Data Summarization and Fairness in Big Data Processing (Lingxiao Huang)


Researchers from across business, machine learning and social science are increasingly designing algorithms to address developing challenges. In this talk, I examine two burgeoning directions in big data processing: data summarization and fairness in automated decision-making tasks.

With the prevalence of automatic information extraction/integration systems and predictive machine learning algorithms in numerous application areas, we are faced with a huge volume of (potentially uncertain) data. This has led to a surge of interests in data summarization from several research communities including theoretical computer science, databases, machine learning. We investigate a popular approach of data summarization, called coreset construction, which can help manage, analyze and optimize over big datasets. In this talk, I will introduce how to construct coresets for different types of data, e.g., uncertain data or data with bounded doubling dimension.

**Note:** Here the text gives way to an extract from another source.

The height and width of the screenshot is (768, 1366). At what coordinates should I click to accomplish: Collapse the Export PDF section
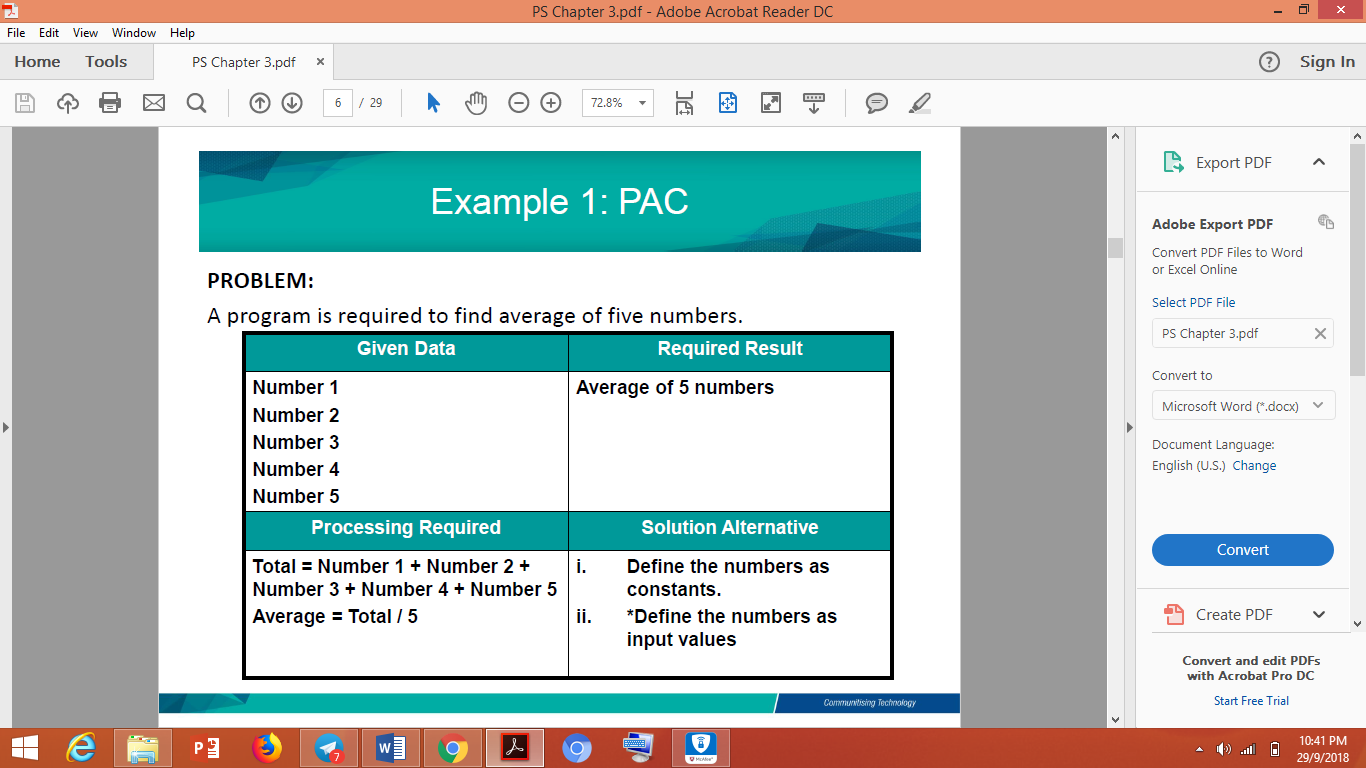(x=1319, y=161)
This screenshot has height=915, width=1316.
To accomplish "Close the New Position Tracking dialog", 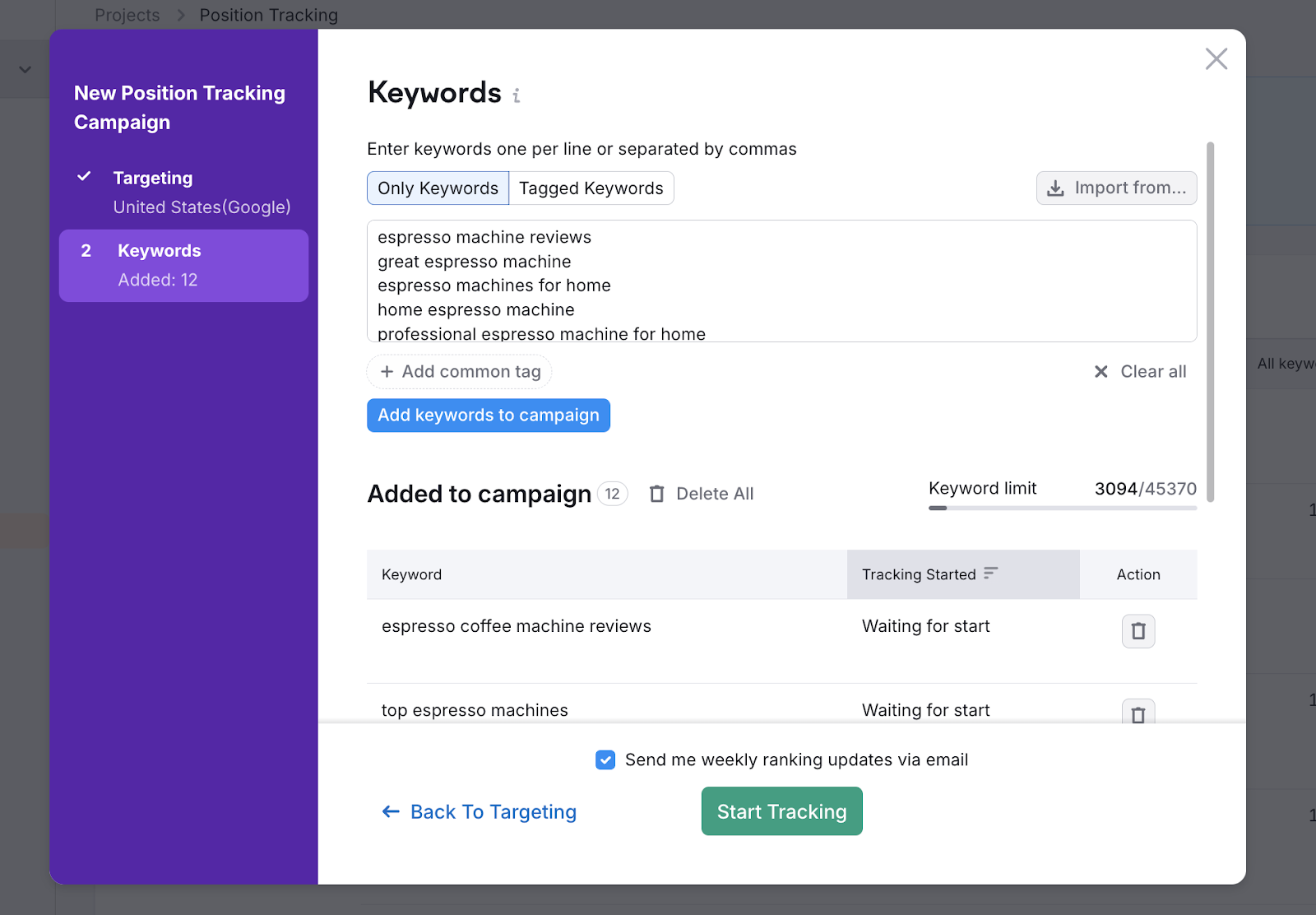I will [x=1216, y=59].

Automated decision-making algorithms are increasingly deployed and affect people’s lives significantly. Recently, there has been growing concern about systematically discriminate against particular groups of individuals that may exist in such algorithms. I will first introduce the motivations of fairness requirements in real-world applications. Then I will introduce our recent progress in designing algorithms that maintain fairness requirements for some important decision-making tasks like personalization and multiwinner voting.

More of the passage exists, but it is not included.